Casi al comienzo de La repetición, Kierkegaard dice:

«¿Quién desearía ser nada más que un tablero en el que el tiempo iba apuntando a cada instante una breve frase nueva o el historial de todo el pasado? ¿O ser solamente como un tronco arrastrado por la corriente de todo lo fugaz y novedoso, que de una manera incesante y blandengue embauca y debilita al alma humana? ¿Qué sería, al fin de cuentas, la vida, si no se diera ninguna repetición? El mundo, desde luego, jamás habría empezado a existir si el Dios del cielo no hubiera deseado la repetición. Porque entonces una de dos, o Dios había seguido los planes fáciles de la esperanza, o se había contentado con evocar todas las cosas en su memoria, conservándolas en el recuerdo. Pero Dios no hizo ni lo uno ni lo otro, por eso hay mundo y subsiste gracias a que es cabalmente una repetición. La repetición es la realidad y la seriedad de la existencia. El que quiere la repetición ha madurado en la seriedad. Este es mi firmísimo criterio particular, en virtud del cual opino, además, que la seriedad de la vida no consiste de ninguna manera en estarse cómodamente sentado en un sofá y escarbarse los dientes con un palillo, al mismo tiempo que se es, por ejemplo, abogado del Estado; ni tampoco en pasearse ensimismado por las calles y ser, como ejemplo de otra profesión, jerarquía de la Iglesia. En este sentido de falta de seriedad en la vida daría lo mismo que se fuera caballerizo de cuadras reales. Todas estas cosas son, a mi juicio, una pura broma, y a veces, en cuanto tal broma, bastante pesada».

Lo que Kierkekaard plantea como repetición, entonces, está íntimamente ligado con aquello que está más allá de lo fugaz, incluso aparece como lo opuesto a lo fugaz y como lo que le da sustento a la vida. Sin repetición sería imposible tomarse en serio la vida, ni que aparezca eso que él llama «seriedad», que no es, por supuesto, como bien lo aclara, ser una persona seria, como un abogado del Estado o un jerarca de la Iglesia; tomarse en serio estas cosas, dice Kierkegaard, no es más que una broma, y una broma bien pesada.

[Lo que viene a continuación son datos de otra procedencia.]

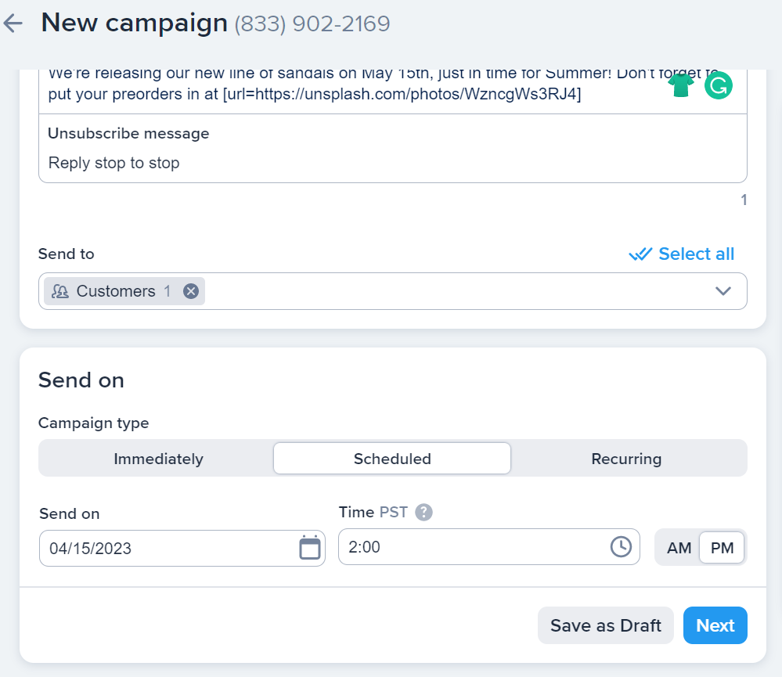
Task: Click the PST timezone help icon
Action: pyautogui.click(x=423, y=513)
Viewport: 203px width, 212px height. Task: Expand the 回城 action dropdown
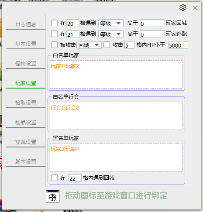(x=89, y=45)
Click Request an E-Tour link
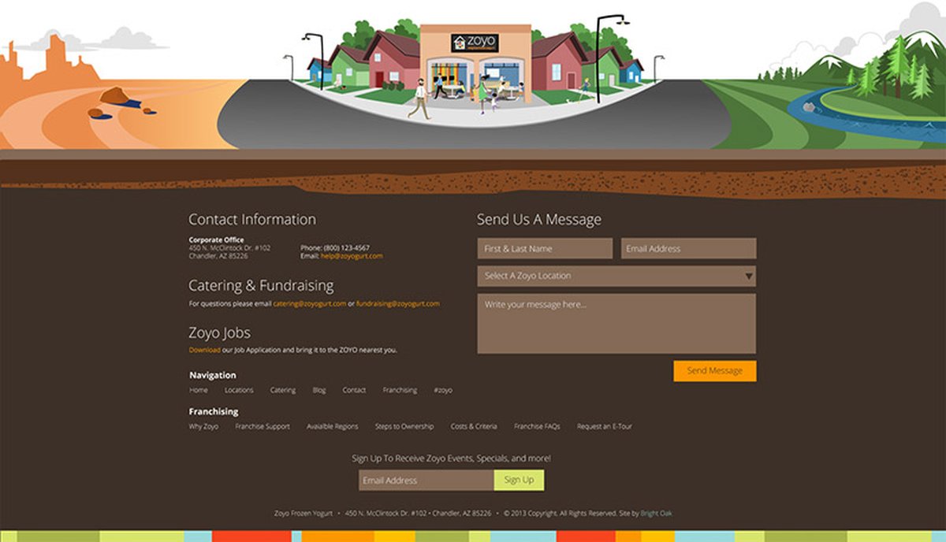Viewport: 946px width, 542px height. pyautogui.click(x=604, y=427)
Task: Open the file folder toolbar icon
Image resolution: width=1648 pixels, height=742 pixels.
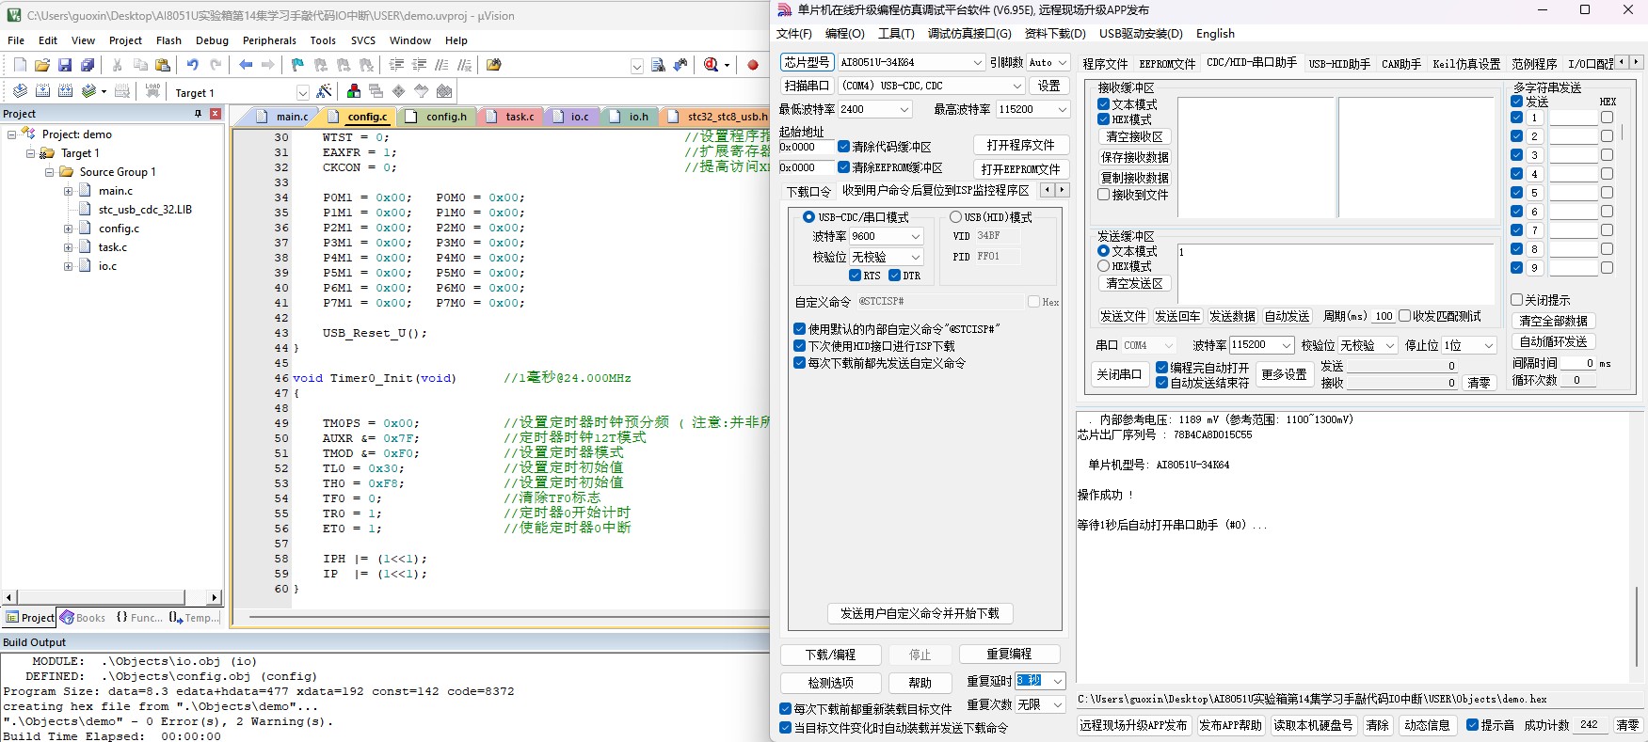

En Kierkegaard, el despliege de la verdad y el desarrollo de lo real no se produce desde y por sí mismo, sino que siempre se relaciona con algo que está más allá del mismo proceso, algo por fuera del hombre que él, dentro de la tradición judeocristiana, llama Dios. En Kierkegaard hay escisión, hay dos campos, hay dos instancias; sin embargo se impone la pregunta de si él sostiene que hay una trascendencia, sea en sentido tradicional como en otro sentido. Si mal no recuerdo, en muy pocas ocasiones usa Kierkegaard “trascendencia” en el sentido habitual que le conocemos, y cuando él presenta esta dimensión de otro campo, lo otro absoluta y radicalmente diferente, no lo presenta como otro homogéneo enfrentado al primero, como si fueran las dos mitades de una naranja, sino como realidades heterogéneas imposibles de enfrentar al unísono, imposibles de pensarlas como reunidas haciendo un todo, como separadas por su misma esencia pero articuladas también por su misma esencia. A esta modalidad de ser Kierkegaard la nombra como Otro, también como “lo desconocido”, también como “la paradoja”; y la figura que permite acercarse definitivamente a esta instancia es Jesús. En este sentido es imposible entender a Kierkegaard si no es desde el cristianismo, como un cristiano que entiende que su tarea es la de volver a proclamar el cristianismo como una fuerza viva y presente en la tierra, pero ahora dentro de la cristiandad.

La relación entre el alma humana y lo absolutamente diferente Kierkegaard no la plantea como la relación del ser humano con otro ser, en este caso un ser omnipotente, omnisciente y omnipresente, sino como la posibilidad de la repetición en el instante. La repetición es el nombre de un acto decisivo en la existencia humana, pues en ese acto la histórico se conecta en un instante con lo eterno, o donde, usando palabras filosóficas, el mundo sensible se conecta con el mundo inteligible. En el cristianismo, como sabemos, este contacto va más allá de las ideas, se encarna y se llama Jesucristo.